Un Pulitzer pour L’interprète des maladies, Longues Distances dans la dernière ligne pour le Man Booker Prize et le National Book Award : Jhumpa Lahiri est plutôt cotée outre-Atlantique. On ouvre donc Longues Distances avec un a priori positif, pour terminer sur sa faim. Non que l’écriture soit désagréable, ou l’histoire inintéressante ; simplement, le roman ne prend pas. L’ensemble n’est pas sans rappeler l’impression produite par un autre roman plébiscité par la critique américaine, Le ravissement des innocents de Taiye Selasi (par ailleurs remarquée ces jours derniers pour  son opposition de la première heure au prix décerné par le Pen Award à Charlie Hebdo, et hasard ou coïncidence, tout aussi cosmopolite et « multi-racines » ou sans attaches que Jhumpa Lahiri).

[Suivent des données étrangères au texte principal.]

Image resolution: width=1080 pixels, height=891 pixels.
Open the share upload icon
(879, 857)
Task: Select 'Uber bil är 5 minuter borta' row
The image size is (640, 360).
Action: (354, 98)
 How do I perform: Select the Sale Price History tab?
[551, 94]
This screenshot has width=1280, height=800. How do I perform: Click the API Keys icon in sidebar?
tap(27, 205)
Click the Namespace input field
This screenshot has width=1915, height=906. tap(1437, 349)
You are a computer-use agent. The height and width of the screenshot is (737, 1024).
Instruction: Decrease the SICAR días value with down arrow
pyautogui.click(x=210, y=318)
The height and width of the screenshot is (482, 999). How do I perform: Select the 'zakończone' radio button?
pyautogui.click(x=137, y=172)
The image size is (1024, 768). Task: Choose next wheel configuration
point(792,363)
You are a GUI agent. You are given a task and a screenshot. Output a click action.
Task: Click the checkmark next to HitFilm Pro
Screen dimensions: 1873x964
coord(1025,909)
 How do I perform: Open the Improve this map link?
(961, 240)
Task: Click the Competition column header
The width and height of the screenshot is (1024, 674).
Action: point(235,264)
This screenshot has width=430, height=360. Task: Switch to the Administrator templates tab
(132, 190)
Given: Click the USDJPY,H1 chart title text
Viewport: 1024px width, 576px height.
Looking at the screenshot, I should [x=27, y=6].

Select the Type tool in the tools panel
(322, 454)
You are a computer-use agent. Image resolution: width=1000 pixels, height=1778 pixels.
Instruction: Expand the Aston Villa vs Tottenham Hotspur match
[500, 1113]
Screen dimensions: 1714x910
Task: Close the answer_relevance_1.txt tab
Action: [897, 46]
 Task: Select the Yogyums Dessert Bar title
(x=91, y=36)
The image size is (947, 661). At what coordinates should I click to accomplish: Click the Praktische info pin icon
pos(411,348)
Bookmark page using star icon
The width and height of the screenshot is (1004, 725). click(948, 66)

L’histoire est simple : deux frères de la classe moyenne indienne, nés à Calcutta dans les années 1950, l’un sage, l’autre moins. Les deux sont bons élèves, mais une fois leurs études terminées, trouver un emploi s’avère compliqué. Alors qu’Udayan le rebelle s’investit dans la cause naxaliste (ceux qui ne maîtrisent pas les mouvements révolutionnaires indiens avant d’avoir commencé le roman n’en sauront pas beaucoup plus à la fin), Subhash le réservé décide de partir aux Etats-Unis. Direction le Rhode Island. La longue distance aidant, il perd doucement le contact avec sa famille, jusqu’au jour où il reçoit un courrier l’informant du décès de son frère, abattu par des policiers devant chez lui. Subhash rentre au pays pour les funérailles et fait la connaissance de Gauri, l’épouse enceinte d’Udayan, mise au ban par ses beaux-parents chez qui elle vit depuis son mariage.

Le frère aîné a alors un geste irraisonné (honte, culpabilité, pitié ? les motifs n’apparaissent pas clairs) : il propose à la jeune femme de l’épouser et de le rejoindre aux Etats-Unis, en s’engageant à élever comme le sien l’enfant à naître. Gauri accepte et se retrouve du jour au lendemain projetée dans un monde universitaire inconnu, condamnée à une relative solitude, dans laquelle par ailleurs elle semble se complaire. Alors que le souvenir d’Udayan imprègne l’existence des survivants, on voit se mettre en place une vraie/fausse vie de couple sinistre à souhait. Subhash se console avec la petite Bela, qu’il considère comme sa fille, tandis que Gauri, incapable d’habiter son rôle de mère, distante, mal à l’aise, se lance à corps perdu dans des études de philosophie. Jusqu’à la rupture, inévitable et brutale.

La structure du récit, l’écriture, sont agréables. Le problème vient des personnages, qui frisent le degré zéro côté empathie : deux frères et leurs parents caricaturaux, Bela à l’identique. Le manque de nuances chez les uns et les autres les conduit à des comportements absurdes, laissés sans explications par l’auteur. Quant à Gauri, elle est injustifiable, présentée comme une quasi martyre, antipathique au possible. La construction de ces personnages paraît absolument artificielle, sans vecteur émotionnel, pour un roman qui avance en cherchant à jouer du pathos. L’histoire se délite, le lecteur se détache. Il manque à Longues distances un peu d’ironie, d’humour, un peu (pas d’autre terme possible) de distance, justement. De quoi donner au texte un peu de relief, ici cruellement absent.